Le Conseil Constitutionnel a donc validé en grande partie le texte relatif aux droits d'auteur sur
internet (DADVSI), mais quatre articles ont été censurés, et surtout rejeté la plupart du recours déposé par les Socialistes, en association avec des députés Verts, communistes et même UDF.
Les articles 21, 22, 23 et 24 ont été jugés anti-constitutionnels.
L'article 21 a été amputé du dernier alinéa qui exonérait les auteurs de logiciels d'échange de fichiers non soumis au droits d'auteur de toute poursuite.

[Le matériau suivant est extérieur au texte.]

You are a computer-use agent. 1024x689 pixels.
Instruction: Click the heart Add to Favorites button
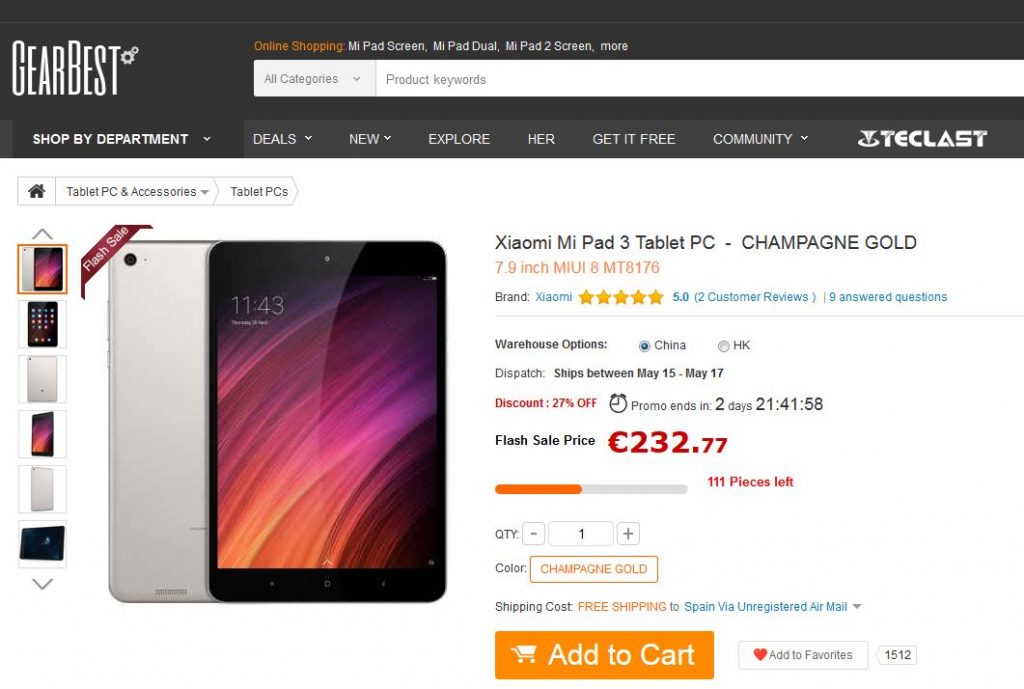[x=803, y=655]
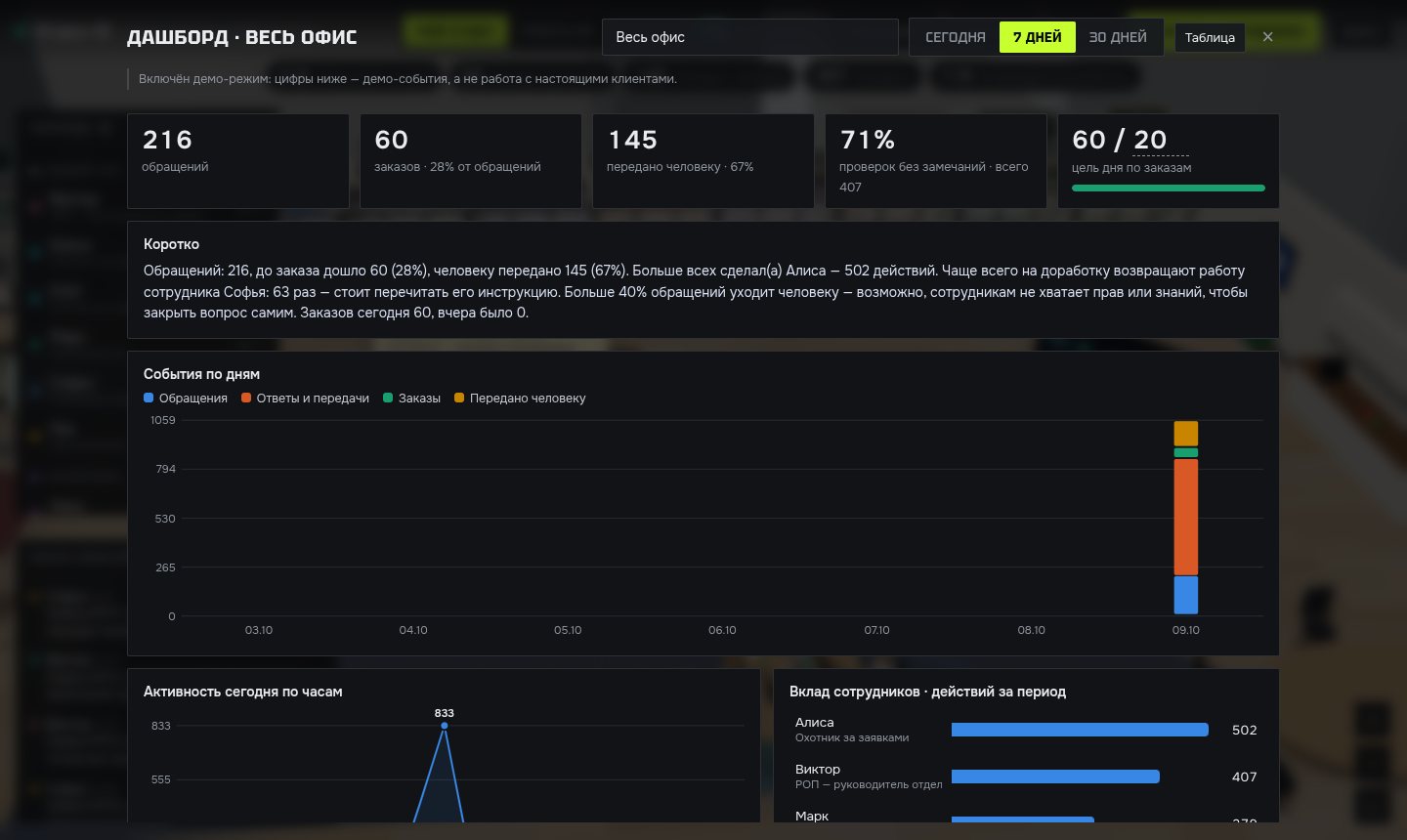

Le Conseil Constitutionnel a considéré que cet article prévoyait "des conditions imprécises et discriminatoires".
Les articles 22 et 23 ont été censurés car ils "exonéraient de responsabilité pénale le contournement des mesures techniques de protection (MTP) ainsi que l'altération des éléments d'information relatifs à leur régime de protection lorsque de tels actes étaient 'réalisés à des fins d'interopérabilité'".
L'article 24, quant à lui, a été invalidé car il était selon les sages "contraire au principe d'égalité devant le droit pénal". Cet article était relatif à l'utilisation des logiciels de
peer to peer.
Rappelons que ce texte prévoit des sanctions "graduées" pour les internautes comme une amende de 38 euros pour les téléchargements illégaux, et 150 euros pour ceux qui mettent à disposition des fichiers. Les personnes qui tenteraient de contourner les systèmes de protection comme la
DRM pourraient même aller jusqu'à être condamnées à de la prison.
Au final, un texte encore plus sévère que celui prévu par le Ministre Renaud Donnedieu de Vabres, qui prend acte de l'annulation de l'article 24, qui aurait préféré que les internautes échappent aux peines de prison.